The story starts with a 1970 Chevrolet Nova SS Eric Pack bought when he was 15 years old, in 1993. On his drive home in the $800 purchase, a bolt fell down the carburetor, wrecking the 350 cubic-inch engine. He rebuilt another engine to replace the original.

Some of you might think that a teenager driving an SS hard is bound to break some parts, and you’d be right. Pack said he’s been through five to six engines, five to six transmissions, three or four rear ends, and three paint jobs while driving and racing the Nova through the years.

Eric Pack's 1970 Chevrolet Nova, the first car he ever bought, with a new life under the hood. (Photo: Brian Champagne)

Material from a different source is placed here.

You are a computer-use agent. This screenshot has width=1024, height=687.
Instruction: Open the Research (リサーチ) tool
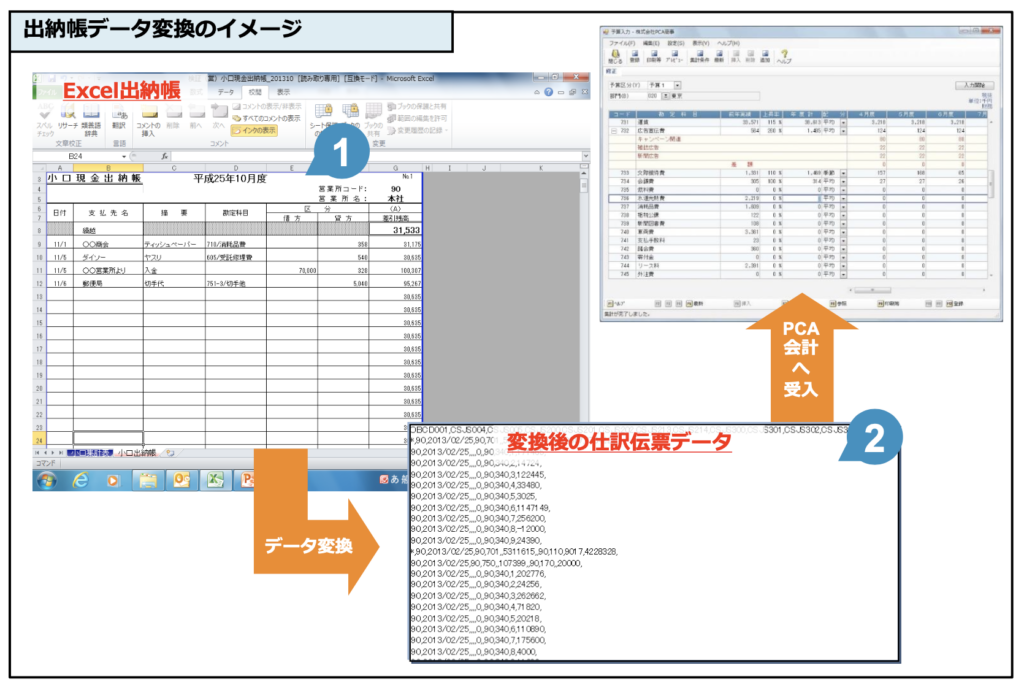(68, 119)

Now the Nova has a 6-liter LS engine from a newer Cadillac Escalade, with a 2012 Camaro supercharger added on.

The family bought a 1972 Chevrolet K-10 short bed off with the intention of turning it around and selling it. After the family put in an 5.3-liter LS engine from a 2004 GMC Yukon, the Mrs. declared it a keeper. They said it is as reliable as a modern car and can go anywhere. Pack figured they have about $15,000 invested in the truck, and it’s worth between $25,000 and $30,000 total — if his wife would allow it to be sold.

They also bought a 1969 Chevrolet C-10 short bed from Alabama. This LS swap came from a 2004 Escalade, but they added a VS Racing turbo, big cam, ported heads, custom intake and tuning by Pack’s friend Ryan Emmerick. Pack said the combination gets him just under 700 horsepower and can spin its tires at freeway speeds.

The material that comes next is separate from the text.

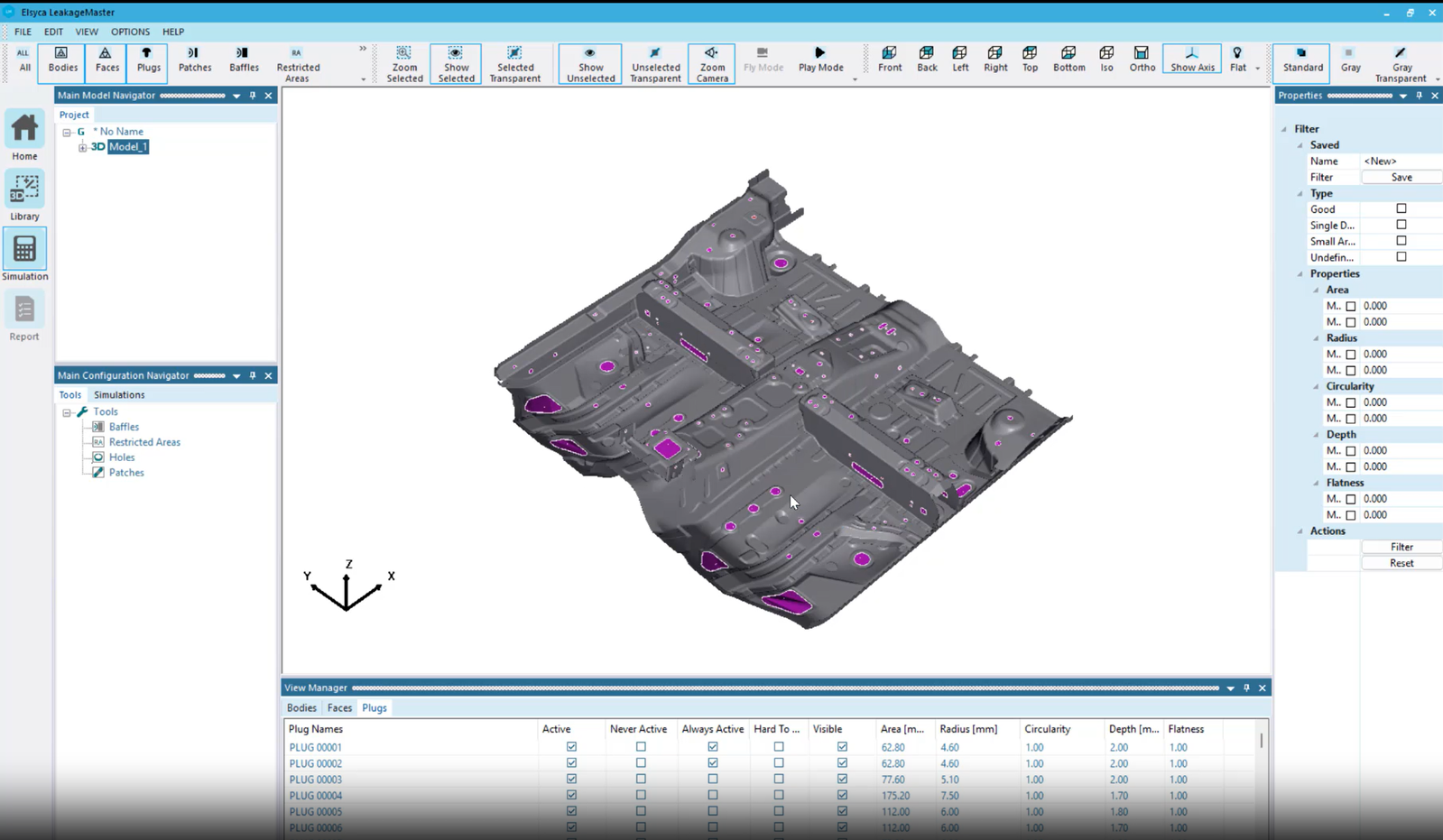Image resolution: width=1443 pixels, height=840 pixels.
Task: Click the Reset button under Actions
Action: [1401, 563]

The Pack Family's 1972 Chevrolet K-10 short bed. They've named it "Krush" for its color, and probably its capability too. (Photo: Brian Champagne)

The 1969 kept its patina finish on top, but everything underneath has been redone, including the chassis. The exhaust goes straight out of a hole in the front quarterpanel, but Pack said it’s not that loud since its blows through the big turbo first. They call it “Rusted Money” and have put about $25,000 into it.

There are more swaps and vehicles in the family history. Pack said his wife and three kids work on the vehicles together, and this weekend you can see them together (the vehicles and the family) at the Cache Valley Cruise-In in Logan. They will cruise Logan's Main Street with them Saturday evening.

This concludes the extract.